Task details
Verbatim transcription with images omitted: return the entries below in full.

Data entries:
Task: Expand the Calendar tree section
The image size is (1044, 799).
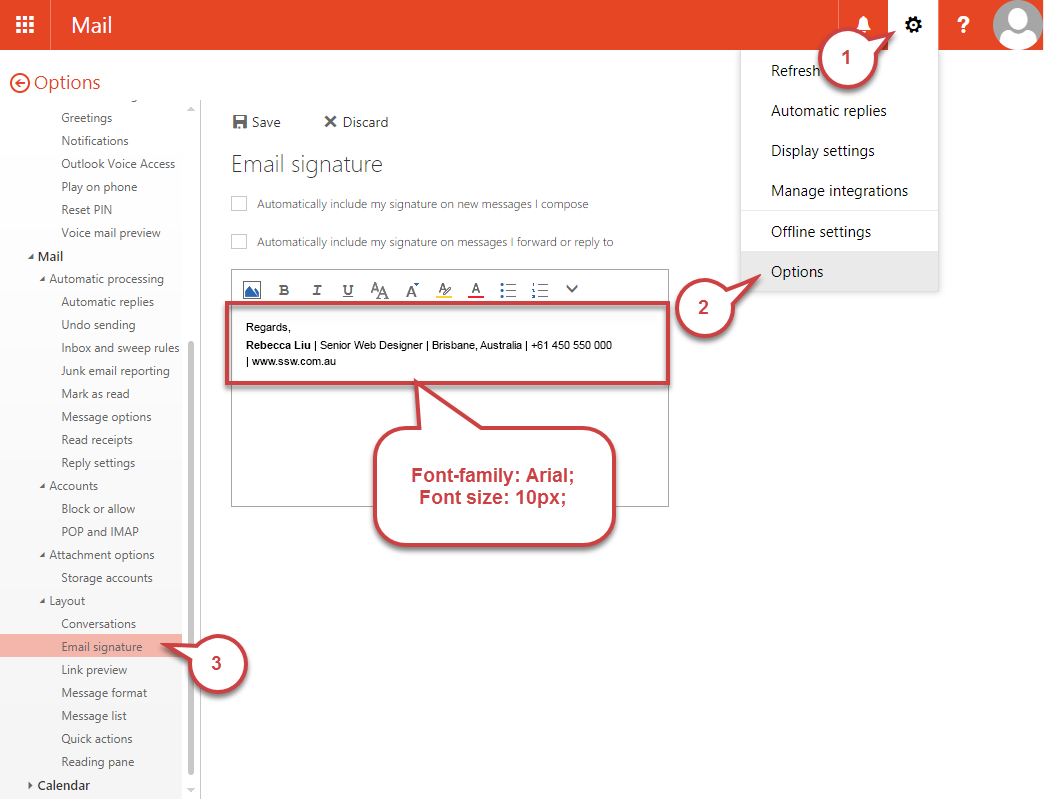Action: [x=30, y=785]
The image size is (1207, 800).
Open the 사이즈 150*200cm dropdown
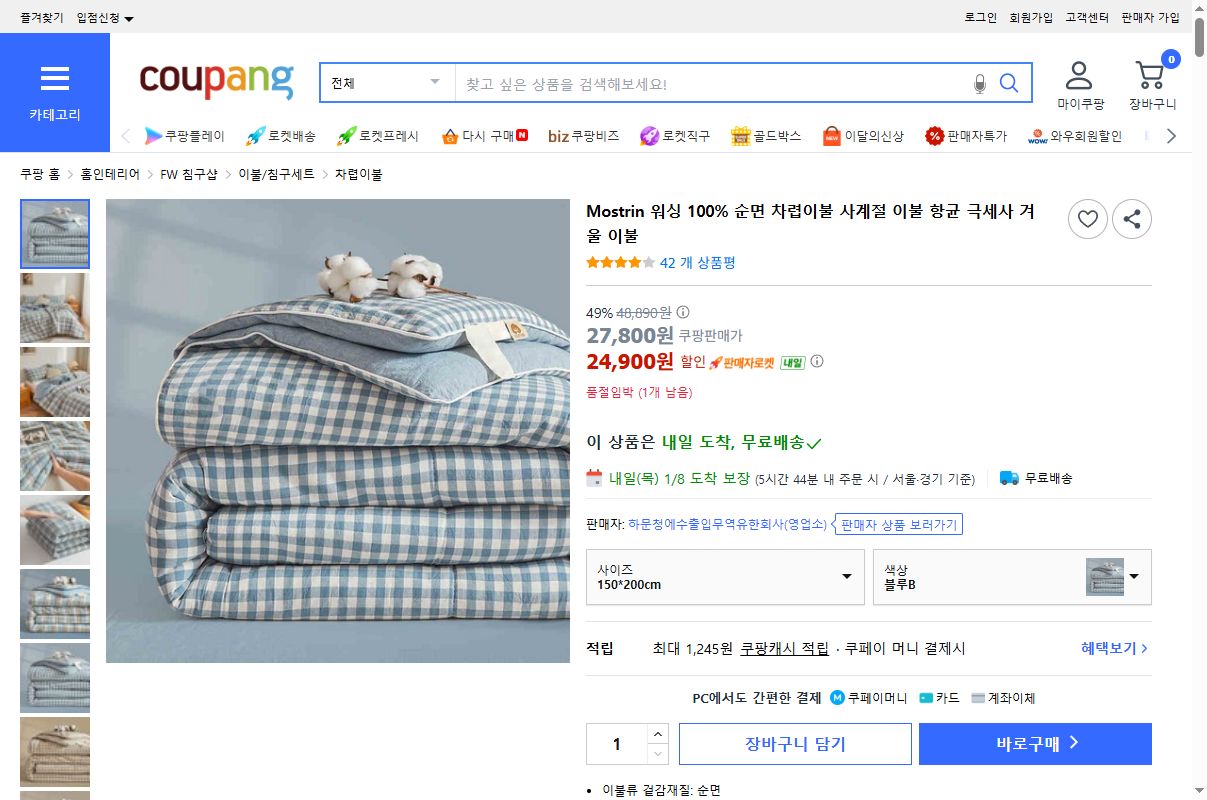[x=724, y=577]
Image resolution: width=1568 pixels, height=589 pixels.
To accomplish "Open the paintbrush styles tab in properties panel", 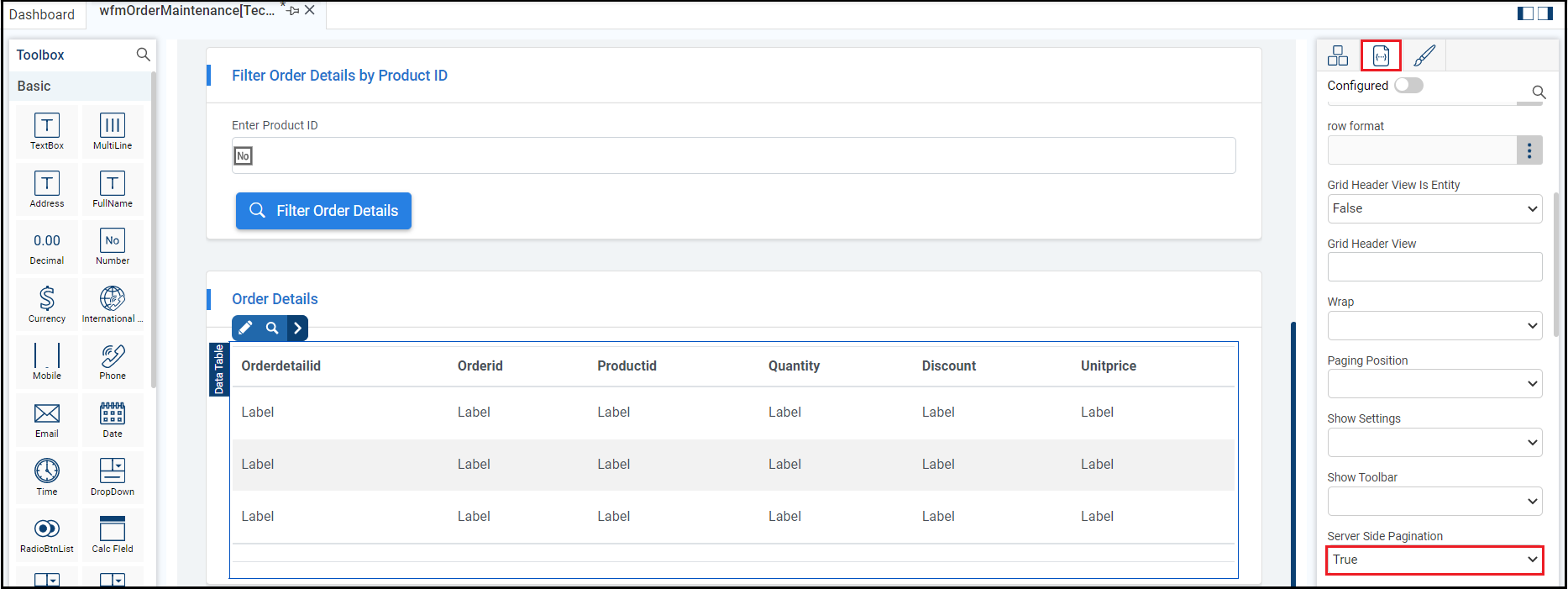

Output of the task
Task: Expand the Calendar tree section
The image size is (1044, 799).
Action: [x=30, y=785]
The image size is (1207, 800).
Open the 사이즈 150*200cm dropdown
[x=724, y=577]
Image resolution: width=1568 pixels, height=589 pixels.
To accomplish "Open the paintbrush styles tab in properties panel", 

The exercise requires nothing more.